**Stored data:**
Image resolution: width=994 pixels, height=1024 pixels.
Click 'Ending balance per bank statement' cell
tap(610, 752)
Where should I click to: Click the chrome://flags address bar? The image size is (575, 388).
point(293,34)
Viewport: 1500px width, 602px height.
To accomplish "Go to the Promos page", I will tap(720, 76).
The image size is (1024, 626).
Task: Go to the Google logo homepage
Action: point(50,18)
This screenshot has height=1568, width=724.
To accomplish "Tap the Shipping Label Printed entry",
--
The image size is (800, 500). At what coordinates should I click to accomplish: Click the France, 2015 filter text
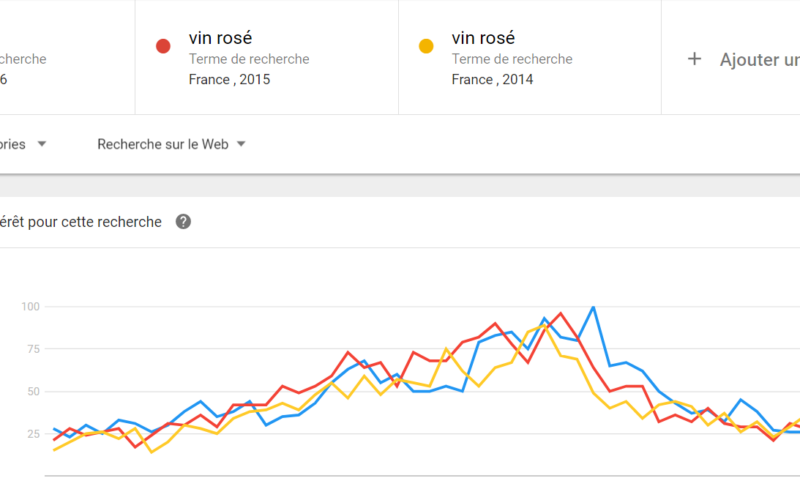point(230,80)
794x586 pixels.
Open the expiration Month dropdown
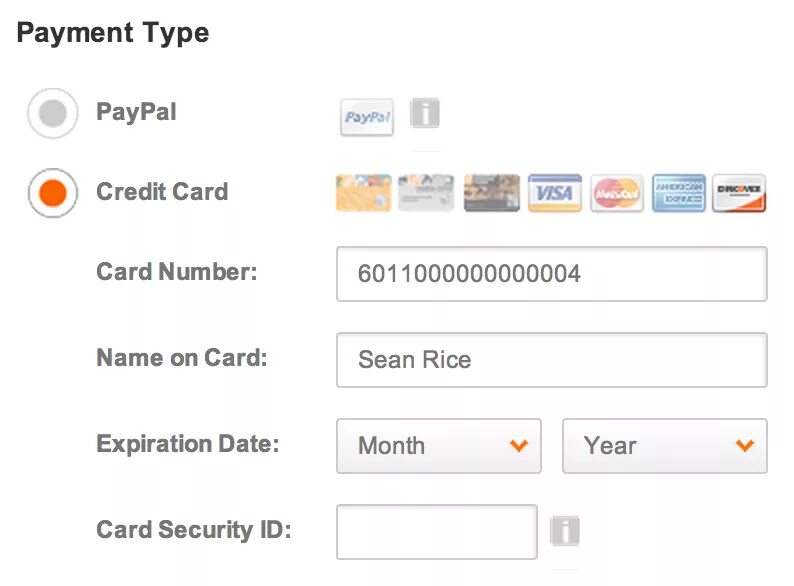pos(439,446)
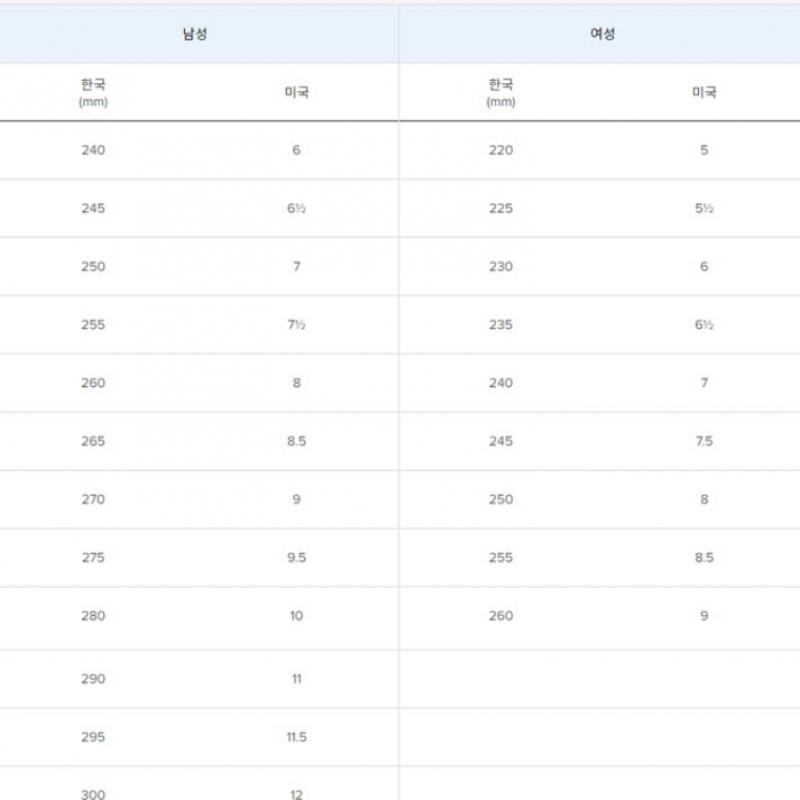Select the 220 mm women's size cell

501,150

**Work item:** Your answer should consist only of the count of lines in the data that contain "width".

**Result of the exercise:** 3